● **Assignment**:
No pictures go into the copy. Write out exactly the lines below from the one containing "How do I perform: Click" through the one containing "You are a GUI".

──────── Extracted material

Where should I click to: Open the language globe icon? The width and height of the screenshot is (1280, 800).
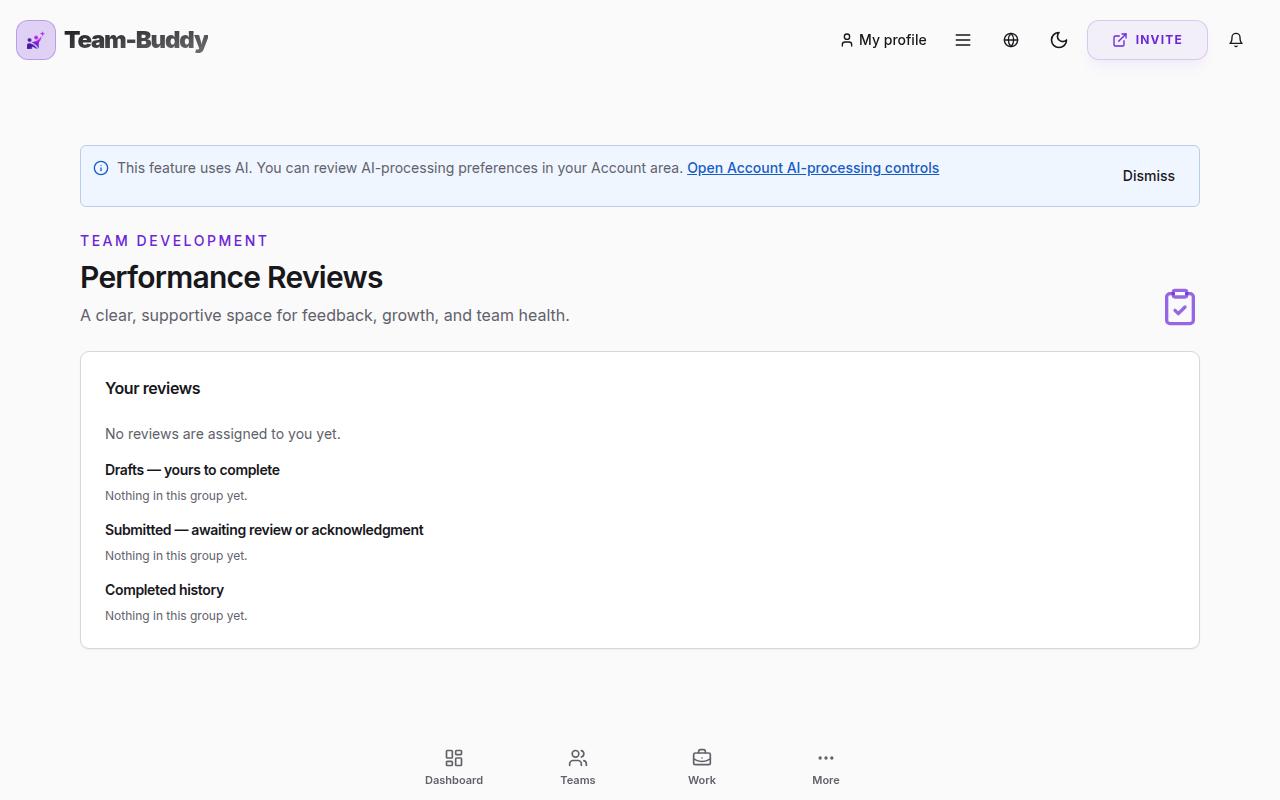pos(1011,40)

────────────────
──────── Extracted material

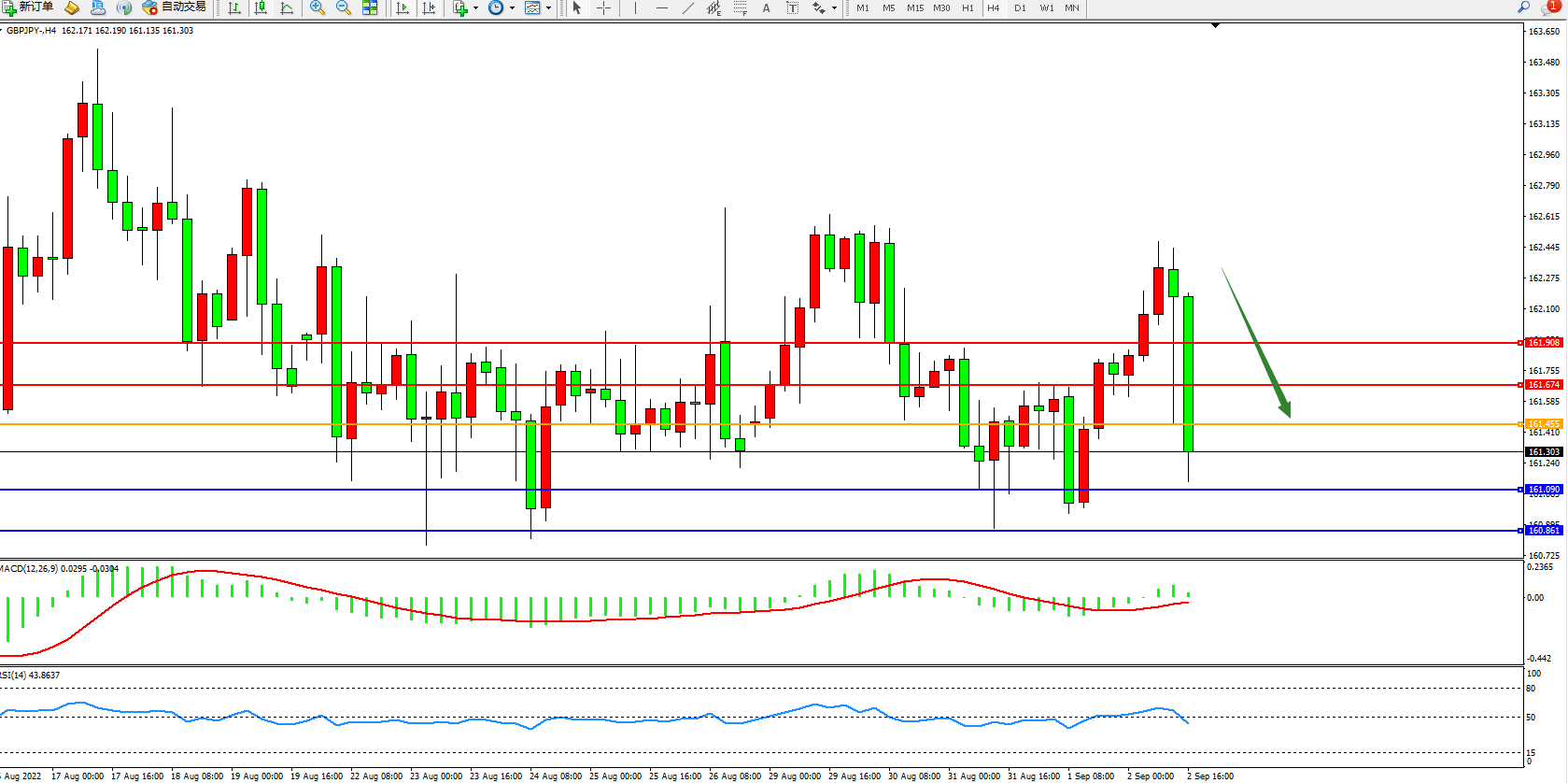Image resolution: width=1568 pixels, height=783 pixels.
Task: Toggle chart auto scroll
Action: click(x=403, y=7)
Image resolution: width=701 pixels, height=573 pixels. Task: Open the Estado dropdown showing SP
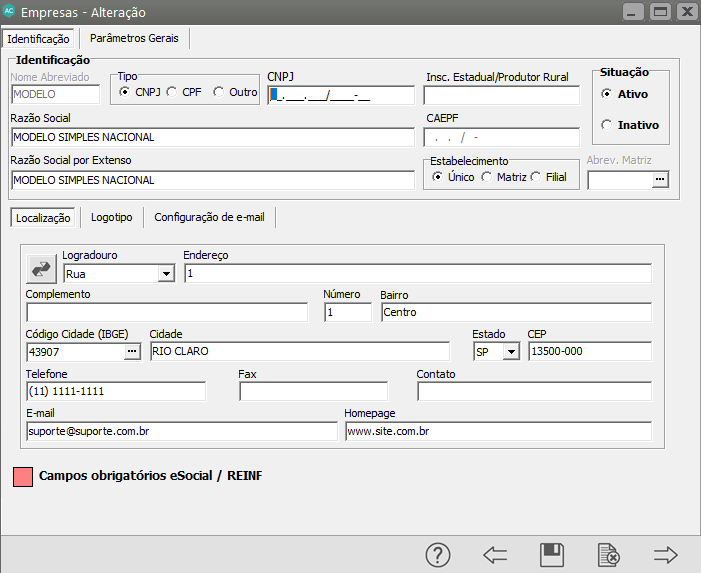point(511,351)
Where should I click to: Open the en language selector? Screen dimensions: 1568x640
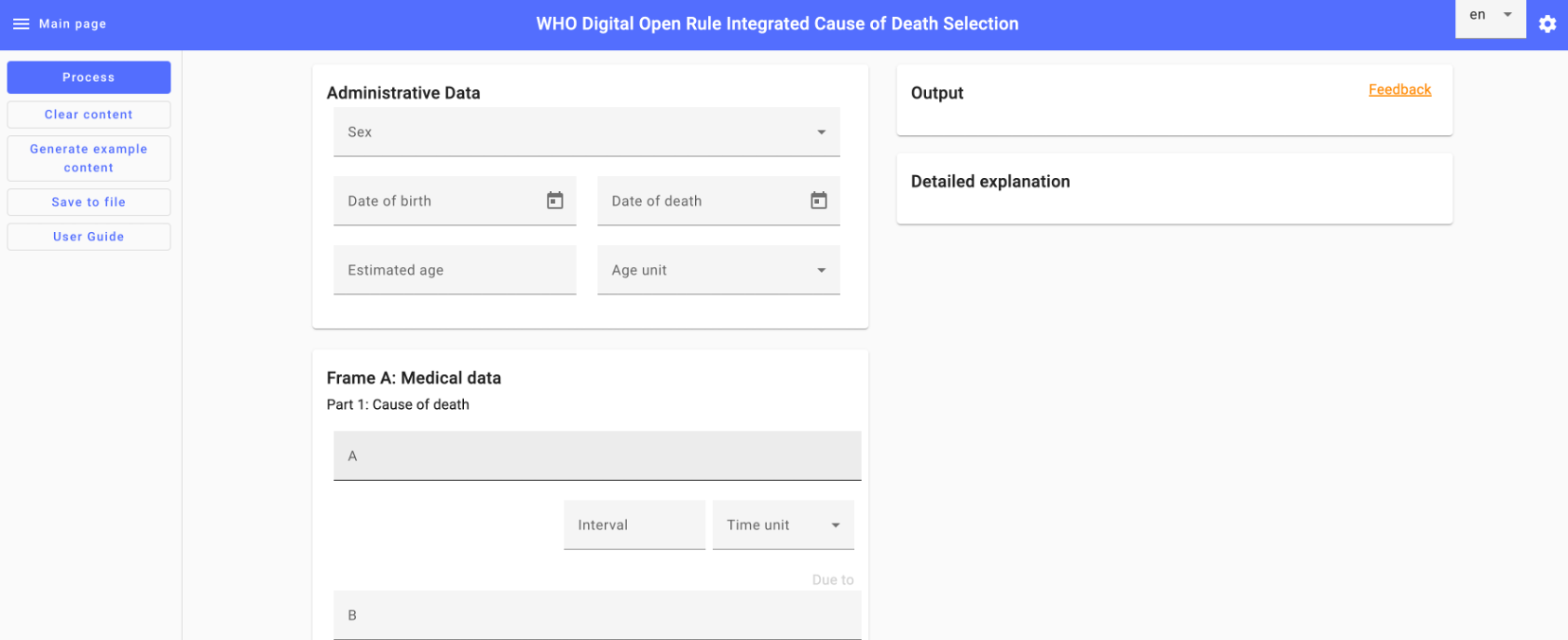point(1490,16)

────────────────
──────── Extracted material

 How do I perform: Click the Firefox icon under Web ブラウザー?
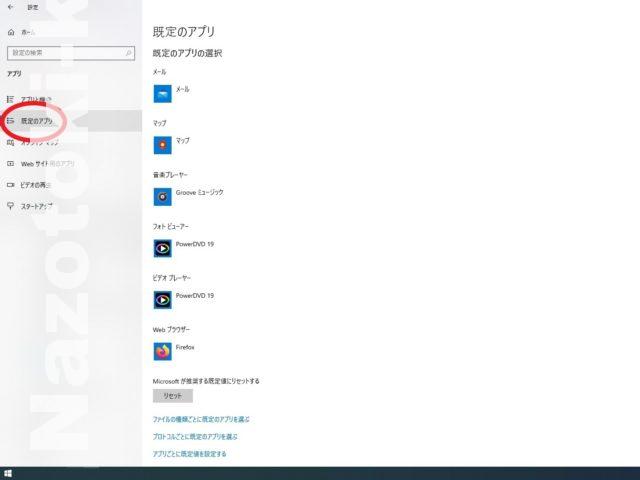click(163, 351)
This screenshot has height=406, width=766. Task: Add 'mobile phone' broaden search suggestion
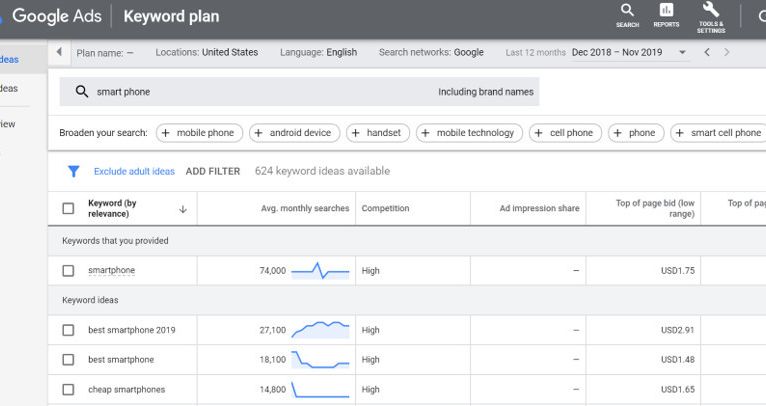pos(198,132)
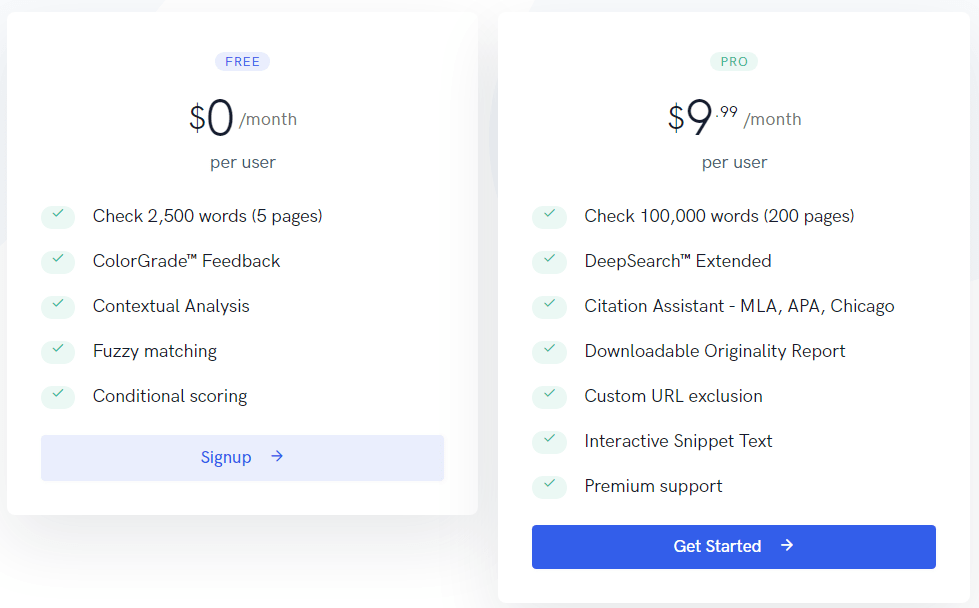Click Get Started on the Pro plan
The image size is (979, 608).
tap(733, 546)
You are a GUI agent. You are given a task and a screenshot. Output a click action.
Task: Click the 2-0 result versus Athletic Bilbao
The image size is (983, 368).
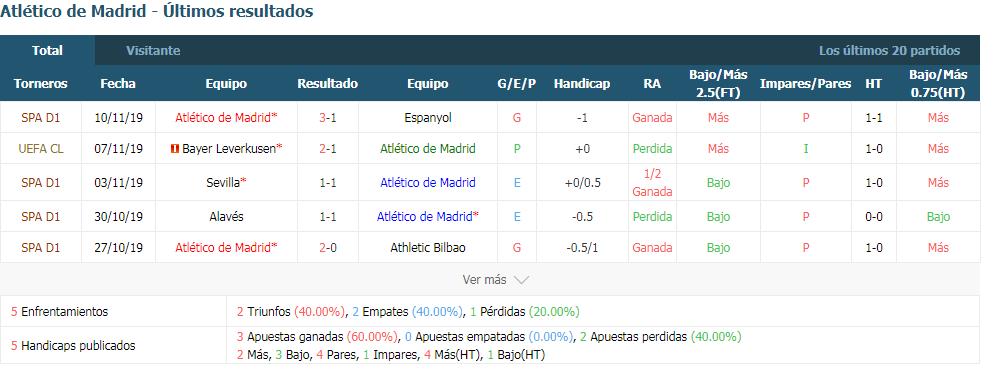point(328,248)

────────────────

● **Completed exercise**:
 How do I perform: Click the Firefox icon under Web ブラウザー?
click(163, 351)
This screenshot has height=406, width=766. Task: Add 'mobile phone' broaden search suggestion
pos(198,132)
Click Get Started on the Pro plan
The image size is (979, 608).
tap(733, 546)
You are a GUI agent. You are given a task and a screenshot. Output a click action.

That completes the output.